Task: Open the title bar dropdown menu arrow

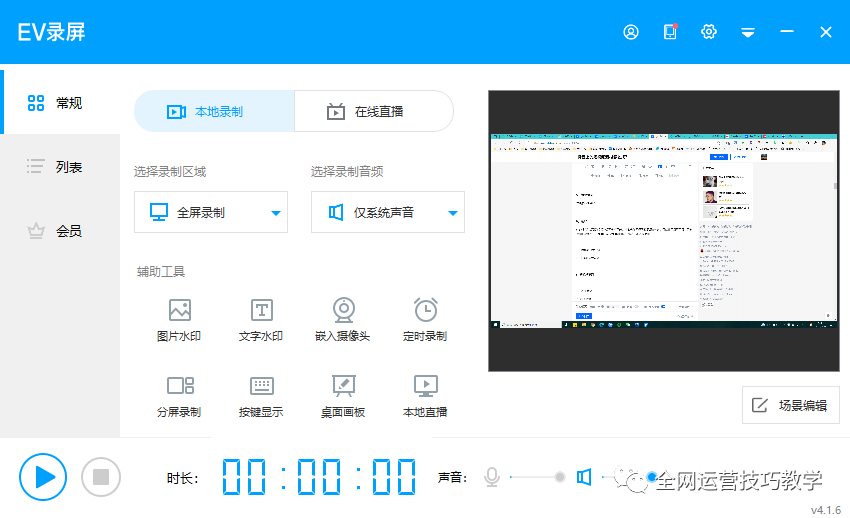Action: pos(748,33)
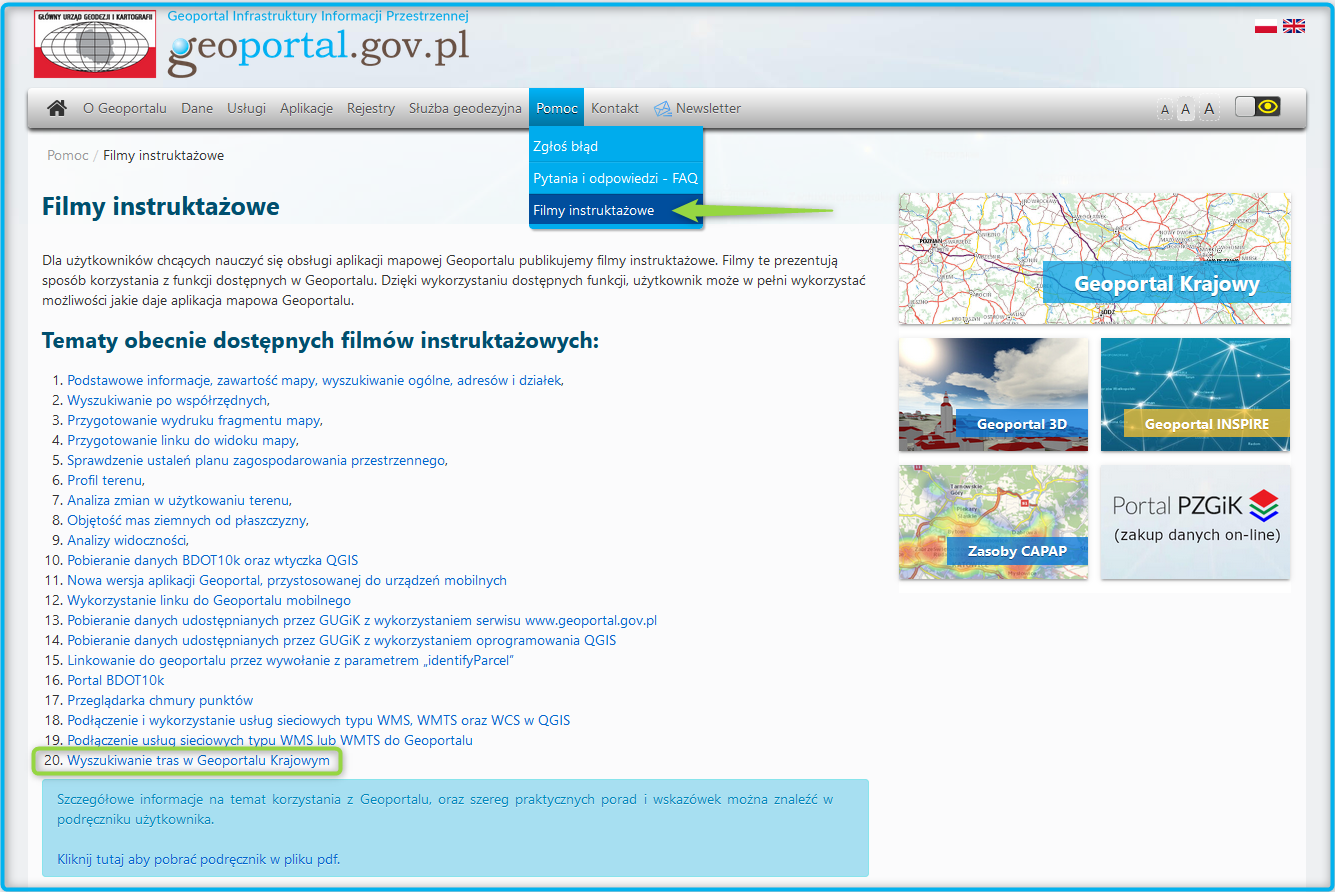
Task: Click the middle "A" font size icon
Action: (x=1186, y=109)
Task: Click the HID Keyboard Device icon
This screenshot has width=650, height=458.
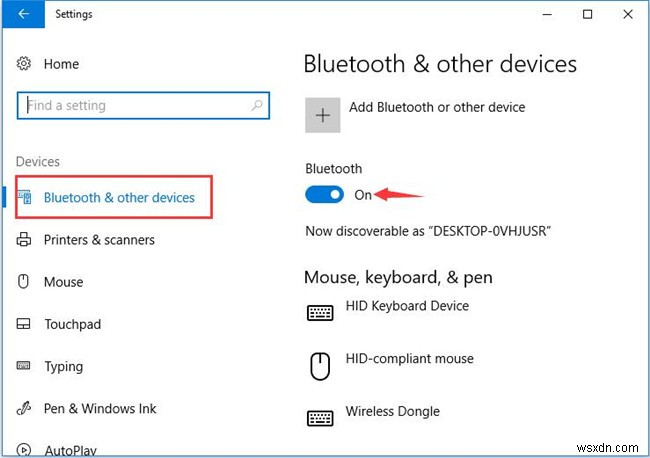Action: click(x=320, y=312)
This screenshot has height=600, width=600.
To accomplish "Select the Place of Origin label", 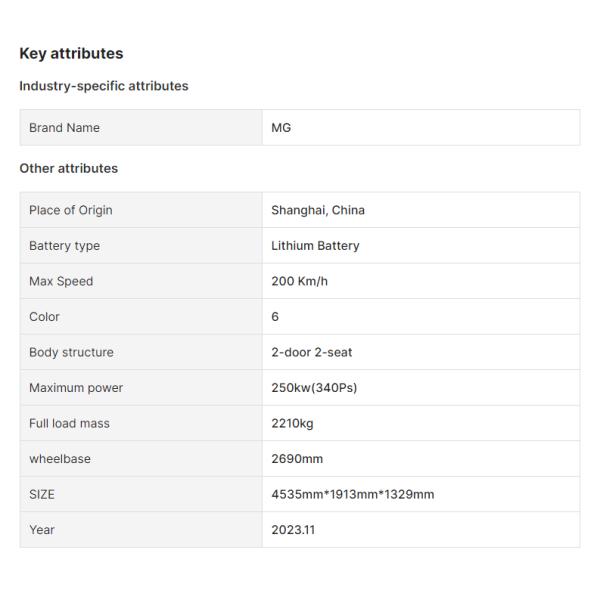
------
Task to carry out
Keep the pictures out of your copy, and repeat every entry above exactly.

Task output
Task: Open the title bar dropdown menu arrow

Action: pos(748,33)
Task: Click the middle "A" font size icon
Action: (x=1186, y=109)
Task: Click the HID Keyboard Device icon
This screenshot has width=650, height=458.
Action: click(x=320, y=312)
This screenshot has height=600, width=600.
To accomplish "Select the Place of Origin label", 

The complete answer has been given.